Nov 24, 2008

Discussion on, A Call: Build Popular Power Bloc at Obama Inauguration

this is taken from the Kasama site. the posting of the "Call" and discussion is not an endorsement of the Call. This is being posted in the spirit of discussing analysis and approaches of activity under the emerging Obama era. 3 excerpts. The first, from the actual call:

"Perhaps, as people working to build a world from below without electoralism or statecraft, we also need to listen on January 20. It is neither the time nor the place to critique hope or excitement on the part of people who have engaged in grassroots struggles in so many ways and won a substantial victory. The inauguration marks a watershed event in the often cruel history of these United States, and the whole world will be watching, hoping that we’ve done just a little to grapple with the legacy of slavery, lynching, segregation, displacement, and racism in general, both of the personal and institutional varieties.

There’ll be a true rainbow coalition on the streets of DC, made up of exactly those people who the libertarian Left has always aligned itself with and always should: those who are not radicals but who have been exploited, oppressed, and relegated to powerlessness. So instead of breaking things, if we’re serious about building visionary social movements, doing meaningful anti-racism work, and honoring those who have resisted and dreamed before us, we should break bread with those millions globally who will feel moved by Obama’s inauguration—many of whom were also moved enough to participate politically (well beyond voting) for the first time in this election."


The second from Chuck Morse:

"To set the context, the anarchist movement is diverse, heterogeneous, and politically divided between social democrats drawn to anarchism because they see protests as an effective means of influencing social policy (as a form of lobbying) and revolutionaries seeking to reconstruct economic, political, and social relationships along egalitarian lines. The conflicts between these two wings rarely occur openly: indeed, the differences are mostly fought by proxy, especially in debates over vocabulary and symbolism (remember the endless kilobytes spilled over the relative merits of “diversity of tactics”?).

As I see it, this call is a quite transparent attempt to strengthen the social democratic tendency within the movement by leading anarchists to passively participate in the inauguration–which is a major symbolic event in the constitution and reproduction of the American nation-state–and to celebrate Obama’s assumption of power.
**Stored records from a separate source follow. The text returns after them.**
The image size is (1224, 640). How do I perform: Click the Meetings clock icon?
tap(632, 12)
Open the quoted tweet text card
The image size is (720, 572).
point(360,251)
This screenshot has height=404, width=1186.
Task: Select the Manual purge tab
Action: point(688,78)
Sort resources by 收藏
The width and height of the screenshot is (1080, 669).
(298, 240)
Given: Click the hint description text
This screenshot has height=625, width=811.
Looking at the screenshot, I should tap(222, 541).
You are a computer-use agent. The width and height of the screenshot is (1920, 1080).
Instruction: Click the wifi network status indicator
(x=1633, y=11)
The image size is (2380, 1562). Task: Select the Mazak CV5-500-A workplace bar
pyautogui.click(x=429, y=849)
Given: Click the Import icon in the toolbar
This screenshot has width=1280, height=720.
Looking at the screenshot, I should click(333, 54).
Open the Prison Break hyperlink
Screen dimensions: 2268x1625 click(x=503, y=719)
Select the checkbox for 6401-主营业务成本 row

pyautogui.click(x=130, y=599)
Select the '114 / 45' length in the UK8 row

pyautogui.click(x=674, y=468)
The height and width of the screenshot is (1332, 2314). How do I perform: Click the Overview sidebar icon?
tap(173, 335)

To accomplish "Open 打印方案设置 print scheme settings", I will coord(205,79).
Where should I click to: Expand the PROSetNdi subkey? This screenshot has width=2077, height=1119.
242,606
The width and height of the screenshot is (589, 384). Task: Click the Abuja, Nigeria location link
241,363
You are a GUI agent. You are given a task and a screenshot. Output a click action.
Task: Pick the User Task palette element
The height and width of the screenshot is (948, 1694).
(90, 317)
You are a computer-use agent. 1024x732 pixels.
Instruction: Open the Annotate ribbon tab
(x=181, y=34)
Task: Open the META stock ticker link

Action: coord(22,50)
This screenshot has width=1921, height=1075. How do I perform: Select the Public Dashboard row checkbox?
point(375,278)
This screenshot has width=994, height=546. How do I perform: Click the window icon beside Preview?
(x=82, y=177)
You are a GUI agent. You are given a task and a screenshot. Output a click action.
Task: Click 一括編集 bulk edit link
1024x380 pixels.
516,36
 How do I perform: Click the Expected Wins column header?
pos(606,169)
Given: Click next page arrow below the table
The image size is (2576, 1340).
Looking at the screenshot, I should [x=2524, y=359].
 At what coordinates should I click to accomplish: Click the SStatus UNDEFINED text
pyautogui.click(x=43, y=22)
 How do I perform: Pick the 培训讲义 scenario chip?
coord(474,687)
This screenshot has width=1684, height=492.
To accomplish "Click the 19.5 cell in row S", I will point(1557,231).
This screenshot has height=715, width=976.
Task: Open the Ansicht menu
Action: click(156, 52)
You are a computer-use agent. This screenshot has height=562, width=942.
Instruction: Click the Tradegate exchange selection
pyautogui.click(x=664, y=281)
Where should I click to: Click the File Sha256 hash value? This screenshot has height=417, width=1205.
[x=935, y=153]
The Call puts this pretty clearly: the purpose is to join in the “celebratory spirit of the day . . . rather than protest.

And how could anarchists possibly take this stand?"

The last from Mike Ely who administers Kasama:

"We need to “divide things in two” about Obama: the fact that a Black man can become president does mean that some thing have changes, profoundly, through struggle over the last hundred years. It would have been unthinkable to have a Black president — for many people even a year ago! And people can celebrate that change (in consciousness, in civil society, in the objective norms)…. and they will. But there are class differences in that celebration: because for some more educated and bourgeois sections of the people this means a further removal of “glass ceilings” — while for those at the bottom it does not touch most of the most difficult oppressions they face. (I.e. there is still a border, there are still no jobs, there are still the murderous police, there is still the U.S. cruise missiles landing in villages etc.)

So while there is celebration of the progress over a century, it is quite another matter to have (or promote!) illusions about the policies and nature of this new government — all the talk of hope and change really goes over into dangerous territory.

And this is especially true when we look at everything (as we must) from the point of view of the planet, from humanity as a whole. And in that regard, i am struck by how little this Call has any sense of a SYSTEM dominating the world that is brutally oppression literally BILLIONS of people (grinding their lives and hopes to dust). Where is the imperialism of the US? The empire? the profound inequalities between nations, enforced by the global military?

Isn’t that a vision we need to bring to the fore: rather than a focus on a highly selective and perhaps-misunderstood presentation of “peoples history”?"

read the whole discussion

1 comments:

Anonymous said...

I see the main advantage of the Obama presidency consisting in the fact that the more regressive/reactionary sectors of the left have been robbed of their favorite bogeyman, George W. Bush.

Having an intelligent, charming, and sympathetic individual like Barack Obama at the head of the world's most powerful capitalist nation-state will force the few remaining intelligent people on the left to reconsider their understanding of how capitalism functions and force them to grapple with the nature of capitalism as a form of impersonal mediation of social activity through abstract social forms (the value-form, the state, the nation, gender, race) rather than simply a conspiracy of capitalists.

In the North American left, you have a spectrum that seems to range from critically intelligent but ultimately abstentionist tendencies like the people around Platypus, and then utterly idiotic, regressive, anti-theoretical professional activists like the Left Turn collective. An Obama presidency might force the great "middle" to sit back, actually do something advisable like set up _Capital_ study groups, and ruminate a bit about why the shitty state of the world cannot be attributed to the character flaws of the individuals populating Washington and Wall Street.